U.K. to extend cancer drug fund for treatments NICE rejects

NICE, the cost watchdog for the U.K.'s national health system, this week nixed Pfizer's ($PFE) targeted lung cancer drug, Xalkori. While effective, they found its benefits were not worth its cost. Last month the gatekeeper said Roche's ($RHHBY) new breast cancer drug Perjeta was also too expensive. But NICE is not always the final say on whether expensive, new treatments will be paid for. Doctors can turn to a £200 million ($322.2 million) annual fund set up two years ago to pay for such treatments, a fund that the government is about to extend, despite its critics.

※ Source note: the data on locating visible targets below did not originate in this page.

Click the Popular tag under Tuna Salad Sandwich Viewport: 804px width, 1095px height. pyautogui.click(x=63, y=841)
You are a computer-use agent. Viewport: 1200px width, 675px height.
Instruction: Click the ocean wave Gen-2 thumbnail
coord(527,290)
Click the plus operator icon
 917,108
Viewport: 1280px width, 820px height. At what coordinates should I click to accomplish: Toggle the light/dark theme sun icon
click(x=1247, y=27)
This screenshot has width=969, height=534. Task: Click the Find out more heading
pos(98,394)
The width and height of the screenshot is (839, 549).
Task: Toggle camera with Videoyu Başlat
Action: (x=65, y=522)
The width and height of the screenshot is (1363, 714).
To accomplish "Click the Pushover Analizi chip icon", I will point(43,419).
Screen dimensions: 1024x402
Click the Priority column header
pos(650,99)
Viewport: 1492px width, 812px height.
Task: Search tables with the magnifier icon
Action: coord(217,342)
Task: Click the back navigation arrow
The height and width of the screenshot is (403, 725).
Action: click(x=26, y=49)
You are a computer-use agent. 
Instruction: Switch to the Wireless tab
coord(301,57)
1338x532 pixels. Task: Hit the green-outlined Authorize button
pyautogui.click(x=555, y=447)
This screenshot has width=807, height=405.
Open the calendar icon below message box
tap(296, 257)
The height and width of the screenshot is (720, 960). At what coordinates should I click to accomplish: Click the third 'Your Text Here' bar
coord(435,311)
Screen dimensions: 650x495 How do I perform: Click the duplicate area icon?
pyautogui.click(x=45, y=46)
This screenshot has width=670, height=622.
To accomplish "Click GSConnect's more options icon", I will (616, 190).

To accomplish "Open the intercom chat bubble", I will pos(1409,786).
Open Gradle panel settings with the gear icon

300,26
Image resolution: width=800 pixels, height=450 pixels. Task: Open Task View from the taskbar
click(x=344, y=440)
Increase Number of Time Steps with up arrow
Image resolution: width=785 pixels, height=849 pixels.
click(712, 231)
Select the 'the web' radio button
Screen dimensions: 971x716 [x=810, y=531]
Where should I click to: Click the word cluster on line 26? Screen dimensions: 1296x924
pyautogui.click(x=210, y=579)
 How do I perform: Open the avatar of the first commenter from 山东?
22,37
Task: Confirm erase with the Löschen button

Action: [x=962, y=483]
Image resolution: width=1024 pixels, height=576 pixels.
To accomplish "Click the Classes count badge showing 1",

The Financial Times says that Prime Minister David Cameron will announce at the Conservative party conference next week that the fund will be renewed. While drugmakers and the cancer patients who tap the fund will obviously be pleased, there are critics. They argue the money spent on those drugs could better be used to buy drugs where the government will get more bang for its buck or on prevention measures. The Lancet medical journal slammed the fund as "the product of political opportunism and intellectual incoherence."

The cancer drug fund has been an important safety valve for some drugmakers. Roche's Avastin has been turned down by regulators for payment for any of the 5 areas it is licensed for treatment, such as colorectal and lung cancers. NICE turned it down for ovarian cancer in April. Yet it is one of most prescribed drugs in the country.

Pharmafile points out that the fund was initially set up as a stop-gap while the government negotiated new "value based pricing" with drugmakers, which begins in January. It says that Roche, Novartis ($NVS) and Sanofi ($SNY) have been lobbying the government hard to either maintain the fund or overhaul its approach to approving drugs. "We feel that NICE's methods need to be reformed to better take into account the nature of cancer and the way it can be treated," Sanofi's Katy Munns told the publication. "It is hard to see how the CDF (cancer drug fund) can be withdrawn if VBP simply inherits the existing process".